The Charter for Compassion Team just spent the last few weeks pulling together our 2022 Impact Report. After putting the finishing touches on it yesterday, I wrote a letter that will be published along with the report. I decided I wanted to share that with you here before we release the report in the next week or so. It is a bit of history and a big slice of hope for the future. Thanks for making it all happen.
Reporting on Karen Armstrong's 2009 TED prize award, the Washington Post remarked that her idea was going to be the start of a new theology of power, which was based on the Golden Rule. When Amin Hashwani, a business executive and activist in Pakistan, and now a Charter for Compassion Board of Trustee, heard Karen Armstrong's TED Talk, it stopped him in his tracks. In her talk, Armstrong describes how compassion is more than a nice idea — it is a trait that enables humanity to flourish. This deeply resonated with him. "In 2011, Hashwani founded the Compassionate School Network, a program to train schools and educators to build student skills in compassion. The network is expected to reach one million students in the next decade. fostering a new generation of leaders with empathy.
There are a thousand more stories speaking to compassion in action that are the result of Karen Armstrong's TED talk. In fact, some of these stories are highlighted in our new Grassroots Wisdom Book referred to in this report. While I'm not certain precisely what the Washington Post meant when it spoke to a new theology of power, or whether Karen Armstrong anticipated what would evolve from her wish to launch a Charter for Compassion, I do know that as an organization, we have embraced our capacity to influence a transition in the world. Part of the power of the Charter for Compassion is the document itself, which speaks to how we must seek a deeper meaning in life and challenges us all to build a better world. The other part of that power is our commitment to get our hands dirty and rebuild, invent solutions, and address the needs of our community initiatives around the world.
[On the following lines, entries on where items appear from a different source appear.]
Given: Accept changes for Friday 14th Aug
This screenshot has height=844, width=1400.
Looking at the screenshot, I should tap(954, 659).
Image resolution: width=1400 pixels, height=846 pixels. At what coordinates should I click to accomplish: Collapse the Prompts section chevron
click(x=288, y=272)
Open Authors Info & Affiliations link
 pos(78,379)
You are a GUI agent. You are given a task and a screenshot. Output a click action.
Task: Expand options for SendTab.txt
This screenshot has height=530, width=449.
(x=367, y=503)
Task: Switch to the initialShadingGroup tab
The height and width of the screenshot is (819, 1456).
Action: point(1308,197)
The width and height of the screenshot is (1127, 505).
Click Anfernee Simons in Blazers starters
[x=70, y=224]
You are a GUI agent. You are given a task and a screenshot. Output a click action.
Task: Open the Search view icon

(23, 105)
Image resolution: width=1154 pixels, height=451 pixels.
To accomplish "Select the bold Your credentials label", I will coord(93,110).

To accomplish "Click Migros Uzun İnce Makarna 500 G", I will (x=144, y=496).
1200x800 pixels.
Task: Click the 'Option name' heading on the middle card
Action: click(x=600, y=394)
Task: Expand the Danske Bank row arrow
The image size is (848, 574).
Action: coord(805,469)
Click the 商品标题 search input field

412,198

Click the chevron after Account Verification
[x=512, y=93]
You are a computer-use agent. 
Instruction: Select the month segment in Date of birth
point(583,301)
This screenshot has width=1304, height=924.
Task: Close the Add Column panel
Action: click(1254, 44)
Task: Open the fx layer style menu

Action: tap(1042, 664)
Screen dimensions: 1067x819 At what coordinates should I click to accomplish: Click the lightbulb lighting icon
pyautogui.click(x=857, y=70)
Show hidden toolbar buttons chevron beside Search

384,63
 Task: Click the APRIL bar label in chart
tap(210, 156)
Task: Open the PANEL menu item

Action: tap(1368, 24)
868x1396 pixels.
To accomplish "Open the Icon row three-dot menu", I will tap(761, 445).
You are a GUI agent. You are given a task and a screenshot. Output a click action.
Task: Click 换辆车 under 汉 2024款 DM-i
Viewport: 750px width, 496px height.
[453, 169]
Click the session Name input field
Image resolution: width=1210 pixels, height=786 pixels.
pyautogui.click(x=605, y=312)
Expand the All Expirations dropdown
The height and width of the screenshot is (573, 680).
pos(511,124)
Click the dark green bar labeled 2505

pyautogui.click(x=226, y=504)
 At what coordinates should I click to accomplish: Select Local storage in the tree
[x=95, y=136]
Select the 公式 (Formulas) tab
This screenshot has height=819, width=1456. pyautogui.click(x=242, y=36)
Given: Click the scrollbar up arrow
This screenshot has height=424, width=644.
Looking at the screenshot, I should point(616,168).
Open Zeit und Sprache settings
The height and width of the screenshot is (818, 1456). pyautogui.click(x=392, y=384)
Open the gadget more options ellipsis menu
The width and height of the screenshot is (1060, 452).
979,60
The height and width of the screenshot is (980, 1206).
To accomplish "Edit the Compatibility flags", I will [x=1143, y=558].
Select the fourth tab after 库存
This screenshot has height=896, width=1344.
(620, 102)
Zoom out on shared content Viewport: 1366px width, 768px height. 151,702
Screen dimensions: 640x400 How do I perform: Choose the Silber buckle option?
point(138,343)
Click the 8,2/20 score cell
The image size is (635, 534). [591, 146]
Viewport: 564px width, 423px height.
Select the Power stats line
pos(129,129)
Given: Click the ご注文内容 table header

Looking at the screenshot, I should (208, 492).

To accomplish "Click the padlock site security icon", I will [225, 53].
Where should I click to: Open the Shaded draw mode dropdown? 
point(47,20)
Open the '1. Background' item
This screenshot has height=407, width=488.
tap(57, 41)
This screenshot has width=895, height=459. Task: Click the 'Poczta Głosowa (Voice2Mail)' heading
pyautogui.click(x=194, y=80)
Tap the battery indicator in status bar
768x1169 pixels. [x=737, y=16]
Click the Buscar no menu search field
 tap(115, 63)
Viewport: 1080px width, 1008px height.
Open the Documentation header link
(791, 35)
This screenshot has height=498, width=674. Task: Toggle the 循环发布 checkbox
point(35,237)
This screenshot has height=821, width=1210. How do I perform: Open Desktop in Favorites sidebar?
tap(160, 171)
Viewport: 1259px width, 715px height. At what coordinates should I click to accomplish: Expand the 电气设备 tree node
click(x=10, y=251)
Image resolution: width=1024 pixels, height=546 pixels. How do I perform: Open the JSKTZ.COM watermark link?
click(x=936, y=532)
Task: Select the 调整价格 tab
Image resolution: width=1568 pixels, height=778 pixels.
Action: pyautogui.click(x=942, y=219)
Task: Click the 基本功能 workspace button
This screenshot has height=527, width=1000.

In a little over a decade since the Charter for Compassion's initial launch, we have become visible to many people on the world's stage. However, in a world of about eight billion, we have our work cut out for us, and we realize that it is an immense task. Our work is to bring people together on a local level to help respond to obvious issues that must be addressed. It is to build coalitions among people in a community to such an extent that listening to each other and acting together collaboratively becomes common. It is to reach every child and adult through education programs that recognize the importance of social-emotional learning and compassion. It is to recognize culture and tradition alongside scientific advancement, especially in neuroscience. Lastly, but most importantly, is to create a culture of ambassadors in diplomatic service to the world. Our goals are ambitious and thoroughly necessary, practical and down-to-earth, and require each of us to think not only of ourselves but of others and to be in awe of and of service to the planet on which we live.
We are so thankful to each person and organization that gave of their time and finances, enabling us to keep us moving forward in our mission. You hear it so often, "We couldn't have done it without you." We are honored to say, "We are doing it because of you."